WHAT YOU ARE ASKED TO DO:
Extract the following records verbatim, beginning with the line containing "coordinates (1363, 82)." and continuing through the final line of the records.

RECORD EXCERPTS:
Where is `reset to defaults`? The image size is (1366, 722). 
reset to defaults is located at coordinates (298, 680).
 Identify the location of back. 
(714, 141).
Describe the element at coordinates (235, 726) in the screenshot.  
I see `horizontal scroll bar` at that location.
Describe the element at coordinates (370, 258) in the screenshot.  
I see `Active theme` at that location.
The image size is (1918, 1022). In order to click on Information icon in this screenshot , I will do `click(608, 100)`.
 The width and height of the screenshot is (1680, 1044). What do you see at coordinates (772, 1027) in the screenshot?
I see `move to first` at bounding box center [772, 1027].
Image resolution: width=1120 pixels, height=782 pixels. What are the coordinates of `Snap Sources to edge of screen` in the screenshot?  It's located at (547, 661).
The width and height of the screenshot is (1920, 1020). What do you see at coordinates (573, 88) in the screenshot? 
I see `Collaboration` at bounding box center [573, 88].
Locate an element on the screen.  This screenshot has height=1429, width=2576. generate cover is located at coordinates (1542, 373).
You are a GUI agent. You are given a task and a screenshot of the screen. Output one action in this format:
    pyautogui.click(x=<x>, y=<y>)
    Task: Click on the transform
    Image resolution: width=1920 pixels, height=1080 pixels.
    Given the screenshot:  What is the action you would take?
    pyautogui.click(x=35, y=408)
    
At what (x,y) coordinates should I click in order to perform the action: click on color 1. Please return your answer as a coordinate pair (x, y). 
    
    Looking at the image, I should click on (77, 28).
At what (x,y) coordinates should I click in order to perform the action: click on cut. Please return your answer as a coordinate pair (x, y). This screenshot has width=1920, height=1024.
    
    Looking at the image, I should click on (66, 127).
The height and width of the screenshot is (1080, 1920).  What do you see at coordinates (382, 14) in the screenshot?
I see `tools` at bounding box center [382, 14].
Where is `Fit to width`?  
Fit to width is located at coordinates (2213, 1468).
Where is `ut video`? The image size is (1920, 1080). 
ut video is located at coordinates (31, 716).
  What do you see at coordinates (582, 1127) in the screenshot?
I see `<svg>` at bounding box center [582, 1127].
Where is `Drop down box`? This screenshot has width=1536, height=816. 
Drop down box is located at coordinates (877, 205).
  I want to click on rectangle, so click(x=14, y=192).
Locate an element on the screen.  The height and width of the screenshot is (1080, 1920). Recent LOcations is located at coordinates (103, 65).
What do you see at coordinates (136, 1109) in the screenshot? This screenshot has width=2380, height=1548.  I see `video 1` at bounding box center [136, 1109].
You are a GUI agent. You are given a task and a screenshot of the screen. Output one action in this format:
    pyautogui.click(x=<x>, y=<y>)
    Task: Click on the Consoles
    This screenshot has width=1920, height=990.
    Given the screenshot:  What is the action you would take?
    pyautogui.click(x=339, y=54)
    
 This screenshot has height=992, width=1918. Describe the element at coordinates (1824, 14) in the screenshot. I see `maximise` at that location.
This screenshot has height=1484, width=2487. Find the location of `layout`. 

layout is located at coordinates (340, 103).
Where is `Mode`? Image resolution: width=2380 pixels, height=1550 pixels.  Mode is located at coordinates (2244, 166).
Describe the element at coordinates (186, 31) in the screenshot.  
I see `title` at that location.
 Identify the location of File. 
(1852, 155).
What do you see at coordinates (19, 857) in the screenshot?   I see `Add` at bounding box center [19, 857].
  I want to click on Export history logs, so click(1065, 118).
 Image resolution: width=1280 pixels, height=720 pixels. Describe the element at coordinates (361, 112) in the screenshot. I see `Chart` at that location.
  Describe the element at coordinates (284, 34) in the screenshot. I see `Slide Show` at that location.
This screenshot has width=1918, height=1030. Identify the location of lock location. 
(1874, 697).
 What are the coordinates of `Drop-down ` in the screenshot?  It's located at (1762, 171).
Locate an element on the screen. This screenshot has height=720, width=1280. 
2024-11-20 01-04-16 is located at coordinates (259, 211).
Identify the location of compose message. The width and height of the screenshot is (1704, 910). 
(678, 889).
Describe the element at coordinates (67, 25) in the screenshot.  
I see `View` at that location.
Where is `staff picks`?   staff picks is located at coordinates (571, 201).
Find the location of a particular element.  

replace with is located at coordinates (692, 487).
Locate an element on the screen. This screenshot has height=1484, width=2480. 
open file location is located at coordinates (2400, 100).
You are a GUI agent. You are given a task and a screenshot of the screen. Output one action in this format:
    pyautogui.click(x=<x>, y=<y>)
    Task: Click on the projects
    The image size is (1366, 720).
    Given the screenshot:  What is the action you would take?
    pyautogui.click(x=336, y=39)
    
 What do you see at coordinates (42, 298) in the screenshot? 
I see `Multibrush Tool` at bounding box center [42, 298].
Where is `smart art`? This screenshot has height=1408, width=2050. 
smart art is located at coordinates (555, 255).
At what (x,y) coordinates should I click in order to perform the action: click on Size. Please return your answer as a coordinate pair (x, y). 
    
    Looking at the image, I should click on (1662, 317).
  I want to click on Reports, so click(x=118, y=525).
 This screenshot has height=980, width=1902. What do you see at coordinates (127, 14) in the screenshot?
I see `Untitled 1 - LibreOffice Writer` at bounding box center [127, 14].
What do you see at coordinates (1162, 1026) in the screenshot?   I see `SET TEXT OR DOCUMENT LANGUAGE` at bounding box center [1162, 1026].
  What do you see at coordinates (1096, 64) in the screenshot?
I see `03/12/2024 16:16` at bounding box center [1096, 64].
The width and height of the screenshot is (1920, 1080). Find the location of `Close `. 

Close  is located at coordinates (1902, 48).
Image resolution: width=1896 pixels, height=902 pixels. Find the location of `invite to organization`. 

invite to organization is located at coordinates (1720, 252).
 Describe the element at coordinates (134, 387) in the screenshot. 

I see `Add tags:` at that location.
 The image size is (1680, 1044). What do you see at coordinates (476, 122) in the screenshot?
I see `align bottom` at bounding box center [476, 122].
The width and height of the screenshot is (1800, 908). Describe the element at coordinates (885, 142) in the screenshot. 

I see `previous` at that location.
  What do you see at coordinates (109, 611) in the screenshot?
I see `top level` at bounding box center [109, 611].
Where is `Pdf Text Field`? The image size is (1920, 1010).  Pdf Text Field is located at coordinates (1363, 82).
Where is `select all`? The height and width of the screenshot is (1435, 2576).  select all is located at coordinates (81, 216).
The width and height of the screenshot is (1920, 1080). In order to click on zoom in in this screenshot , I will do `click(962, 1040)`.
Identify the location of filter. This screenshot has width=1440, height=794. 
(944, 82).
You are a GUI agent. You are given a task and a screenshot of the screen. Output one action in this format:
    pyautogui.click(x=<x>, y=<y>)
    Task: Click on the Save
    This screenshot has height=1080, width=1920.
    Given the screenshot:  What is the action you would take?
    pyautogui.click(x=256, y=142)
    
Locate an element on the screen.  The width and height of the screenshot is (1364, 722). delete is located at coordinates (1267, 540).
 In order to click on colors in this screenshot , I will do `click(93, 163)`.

TASK OUTPUT:
Where is `Pdf Text Field`? The image size is (1920, 1010).  Pdf Text Field is located at coordinates (1363, 82).
Where is `select all`? The height and width of the screenshot is (1435, 2576).  select all is located at coordinates (81, 216).
The width and height of the screenshot is (1920, 1080). In order to click on zoom in in this screenshot , I will do `click(962, 1040)`.
Identify the location of filter. This screenshot has width=1440, height=794. 
(944, 82).
You are a GUI agent. You are given a task and a screenshot of the screen. Output one action in this format:
    pyautogui.click(x=<x>, y=<y>)
    Task: Click on the Save
    This screenshot has height=1080, width=1920.
    Given the screenshot:  What is the action you would take?
    pyautogui.click(x=256, y=142)
    
Locate an element on the screen.  The width and height of the screenshot is (1364, 722). delete is located at coordinates (1267, 540).
 In order to click on colors in this screenshot , I will do `click(93, 163)`.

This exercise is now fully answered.